The non-reform health-care bill does, to the disgust of liberals, make insurance companies very happy. The government is coercing customers to buy the companies’ products under penalty of prosecution and fine. The non-reform health-care bill does, to the horror of seniors, slash $500B out of Medicare with no conceivable alternative other than rationing to meet its new budget. The non-reform health-care bill does, to the delight of trial lawyers, do nothing to reform the tort system or the problem of defensive medicine. And the non-reform health-care bill does, to the chagrin of deficit hawks, do nothing to bend the cost-curve or cut the deficit. (James Capretta explains: “For starters, as CBO notes, the bill presumes that Medicare fees for physician services will get cut by more than 20 percent in 2011, and then stay at the reduced level indefinitely. There is strong bipartisan opposition to such cuts. Fixing that problem alone will cost more than $200 billion over a decade, pushing the Reid plan from the black and into a deep red.”) Finally, the non-reform health-care bill will, to the embarrassment of good-government types, in all likelihood get passed through a combination of bribery and secrecy, with virtually no time for thoughtful consideration.
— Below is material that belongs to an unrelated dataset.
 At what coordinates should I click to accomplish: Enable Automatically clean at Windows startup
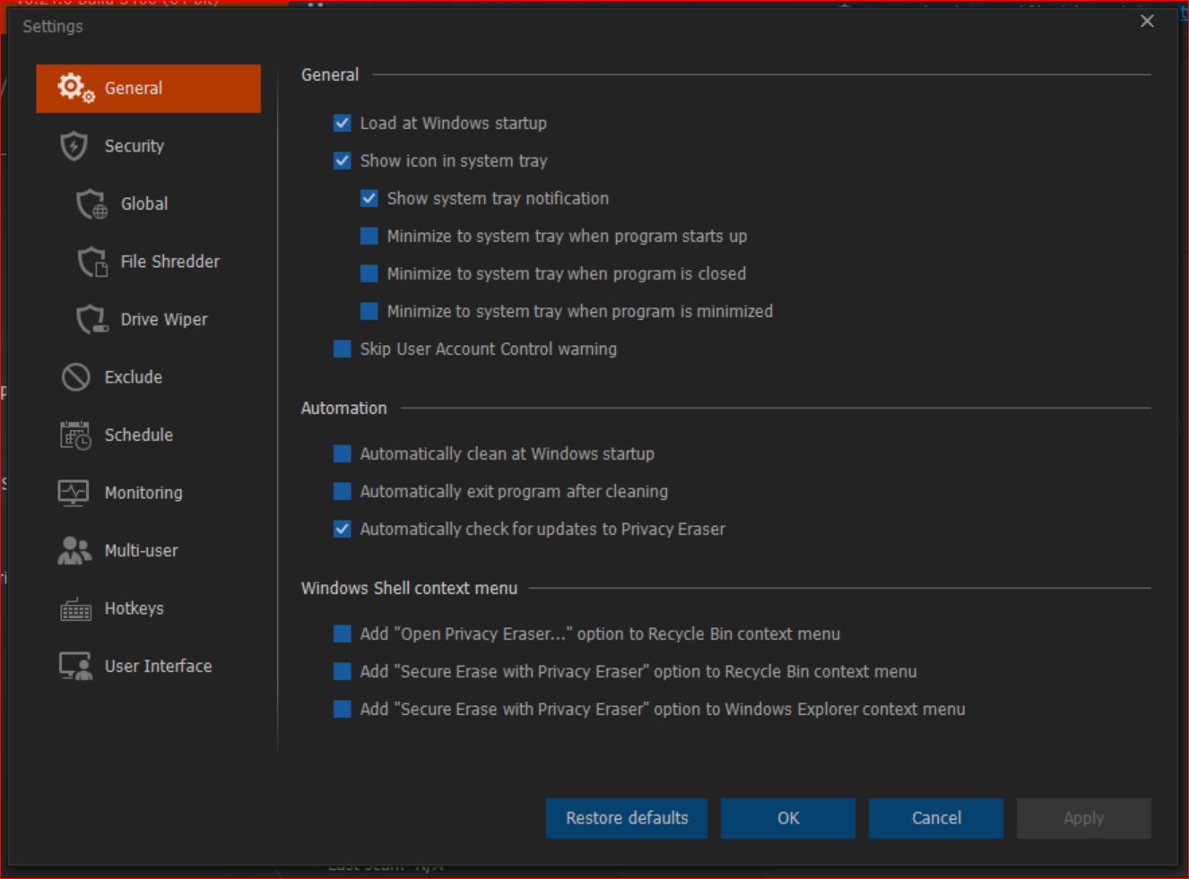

On every level it’s a policy train wreck. As Robert J. Samuelson summed up:
It will not control costs. It will worsen the budget outlook. It will lead to higher taxes. It will disrupt how, or whether, companies provide insurance for their workers. As the real-life (as opposed to rhetorical) consequences unfold, they will rebut Obama’s claim that he has “solved” the health-care problem. His reputation will suffer.
Its noxious impact and the manner by which it was passed will annoy voters and motivate already enraged conservatives and skeptical independents in 2010. The Democrats have no cover on this one, just as they lacked one on the stimulus plan, which was passed on a near party-line vote. (The final vote on the non-reform health-care bill will be even more partisan.) If, as with the stimulus, voters cannot be lulled into believing that atrocious legislation is really a marvelous thing, the consequences will be significant and the 2010 election will make 1994 look like a mere ripple on the political landscape.
Elections have consequences, certainly. That’s how we wound up with huge congressional majorities in both houses and an ultra-liberal president. But there’s always another election coming up to correct the missteps and excesses of those who won last time. If ObamaCare manages to be passed into law, as is almost certain, and the voters slowly learn what the non-reform bill does, then be prepared for one of the great corrective elections in American history.